Directions ▸ Please return the lines below verbatim, beginning at the one that has "Create Account (220, 2338)" and stopping after the one that has "OROQ NO. 16 Zen Glow (191, 2249)", and add no other lines.

Excerpted records ▸
..............................

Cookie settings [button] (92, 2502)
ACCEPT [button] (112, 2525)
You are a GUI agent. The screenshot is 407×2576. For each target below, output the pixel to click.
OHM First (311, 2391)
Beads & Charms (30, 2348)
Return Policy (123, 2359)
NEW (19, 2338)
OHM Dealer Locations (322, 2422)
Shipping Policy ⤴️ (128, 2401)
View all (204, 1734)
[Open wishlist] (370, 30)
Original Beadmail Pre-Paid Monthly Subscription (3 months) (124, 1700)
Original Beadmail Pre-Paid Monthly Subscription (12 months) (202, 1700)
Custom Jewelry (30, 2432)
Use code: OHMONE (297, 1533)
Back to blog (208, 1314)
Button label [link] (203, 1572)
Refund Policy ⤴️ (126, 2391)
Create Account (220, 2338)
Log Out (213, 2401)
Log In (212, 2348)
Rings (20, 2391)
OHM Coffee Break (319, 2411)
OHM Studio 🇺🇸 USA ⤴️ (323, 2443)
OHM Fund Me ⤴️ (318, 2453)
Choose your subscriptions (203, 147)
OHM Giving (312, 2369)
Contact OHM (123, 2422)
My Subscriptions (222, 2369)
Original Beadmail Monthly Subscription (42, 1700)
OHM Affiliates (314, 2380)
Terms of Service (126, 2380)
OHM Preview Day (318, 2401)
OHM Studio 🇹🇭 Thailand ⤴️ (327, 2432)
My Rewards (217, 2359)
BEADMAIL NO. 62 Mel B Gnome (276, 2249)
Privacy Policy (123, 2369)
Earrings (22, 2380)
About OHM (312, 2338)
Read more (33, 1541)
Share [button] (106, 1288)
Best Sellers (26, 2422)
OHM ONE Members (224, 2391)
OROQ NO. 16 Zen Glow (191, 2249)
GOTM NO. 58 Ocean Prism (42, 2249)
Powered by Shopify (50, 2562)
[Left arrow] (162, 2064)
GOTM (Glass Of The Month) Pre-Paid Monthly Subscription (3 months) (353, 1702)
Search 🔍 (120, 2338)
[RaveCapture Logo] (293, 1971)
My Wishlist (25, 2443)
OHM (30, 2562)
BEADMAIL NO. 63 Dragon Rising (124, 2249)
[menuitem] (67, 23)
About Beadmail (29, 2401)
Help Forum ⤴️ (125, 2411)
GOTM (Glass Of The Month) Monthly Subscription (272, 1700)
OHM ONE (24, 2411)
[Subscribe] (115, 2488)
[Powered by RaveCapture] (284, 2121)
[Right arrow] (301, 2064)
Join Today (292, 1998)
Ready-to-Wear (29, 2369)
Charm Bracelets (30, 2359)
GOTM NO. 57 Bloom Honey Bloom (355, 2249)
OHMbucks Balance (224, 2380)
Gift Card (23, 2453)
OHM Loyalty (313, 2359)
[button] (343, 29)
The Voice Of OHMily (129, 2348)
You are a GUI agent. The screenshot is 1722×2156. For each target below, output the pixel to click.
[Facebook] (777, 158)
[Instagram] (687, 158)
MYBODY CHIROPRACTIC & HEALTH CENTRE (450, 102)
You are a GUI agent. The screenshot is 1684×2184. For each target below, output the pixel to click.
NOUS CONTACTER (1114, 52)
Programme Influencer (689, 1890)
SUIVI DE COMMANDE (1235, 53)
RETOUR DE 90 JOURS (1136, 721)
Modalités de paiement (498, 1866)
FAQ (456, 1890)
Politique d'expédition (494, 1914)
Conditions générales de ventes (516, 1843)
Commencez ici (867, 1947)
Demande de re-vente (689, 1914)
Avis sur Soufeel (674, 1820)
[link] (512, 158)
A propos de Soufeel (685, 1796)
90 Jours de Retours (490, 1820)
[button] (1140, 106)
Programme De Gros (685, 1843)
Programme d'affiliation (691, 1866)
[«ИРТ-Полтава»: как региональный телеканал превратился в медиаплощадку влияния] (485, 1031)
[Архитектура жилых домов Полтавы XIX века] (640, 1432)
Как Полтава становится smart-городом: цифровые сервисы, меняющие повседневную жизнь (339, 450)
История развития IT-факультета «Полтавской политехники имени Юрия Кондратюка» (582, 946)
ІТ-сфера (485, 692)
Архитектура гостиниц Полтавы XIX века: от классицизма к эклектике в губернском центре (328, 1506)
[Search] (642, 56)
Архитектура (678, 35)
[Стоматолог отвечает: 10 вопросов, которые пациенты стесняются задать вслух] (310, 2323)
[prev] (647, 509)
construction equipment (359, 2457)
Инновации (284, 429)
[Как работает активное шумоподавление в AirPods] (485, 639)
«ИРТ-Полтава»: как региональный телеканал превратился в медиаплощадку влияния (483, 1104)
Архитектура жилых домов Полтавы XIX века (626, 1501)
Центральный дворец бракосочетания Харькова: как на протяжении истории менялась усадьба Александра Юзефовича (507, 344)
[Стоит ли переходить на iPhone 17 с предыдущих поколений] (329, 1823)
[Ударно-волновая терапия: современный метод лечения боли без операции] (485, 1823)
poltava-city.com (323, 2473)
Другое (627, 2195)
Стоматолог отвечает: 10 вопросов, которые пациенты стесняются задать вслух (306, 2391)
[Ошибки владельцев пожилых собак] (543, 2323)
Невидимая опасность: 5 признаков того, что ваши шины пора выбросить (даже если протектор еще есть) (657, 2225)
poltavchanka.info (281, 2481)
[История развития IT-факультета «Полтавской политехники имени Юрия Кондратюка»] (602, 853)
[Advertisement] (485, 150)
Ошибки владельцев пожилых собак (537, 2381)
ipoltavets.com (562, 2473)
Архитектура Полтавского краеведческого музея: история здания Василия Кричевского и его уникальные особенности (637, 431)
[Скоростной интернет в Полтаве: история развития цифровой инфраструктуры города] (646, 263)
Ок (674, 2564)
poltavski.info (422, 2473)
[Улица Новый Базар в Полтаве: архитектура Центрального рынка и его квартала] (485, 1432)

..............................

Reply to the exercise ▸
Create Account (220, 2338)
Log Out (213, 2401)
Log In (212, 2348)
Rings (20, 2391)
OHM Coffee Break (319, 2411)
OHM Studio 🇺🇸 USA ⤴️ (323, 2443)
OHM Fund Me ⤴️ (318, 2453)
Choose your subscriptions (203, 147)
OHM Giving (312, 2369)
Contact OHM (123, 2422)
My Subscriptions (222, 2369)
Original Beadmail Monthly Subscription (42, 1700)
OHM Affiliates (314, 2380)
Terms of Service (126, 2380)
OHM Preview Day (318, 2401)
OHM Studio 🇹🇭 Thailand ⤴️ (327, 2432)
My Rewards (217, 2359)
BEADMAIL NO. 62 Mel B Gnome (276, 2249)
Privacy Policy (123, 2369)
Earrings (22, 2380)
About OHM (312, 2338)
Read more (33, 1541)
Share [button] (106, 1288)
Best Sellers (26, 2422)
OHM ONE Members (224, 2391)
OROQ NO. 16 Zen Glow (191, 2249)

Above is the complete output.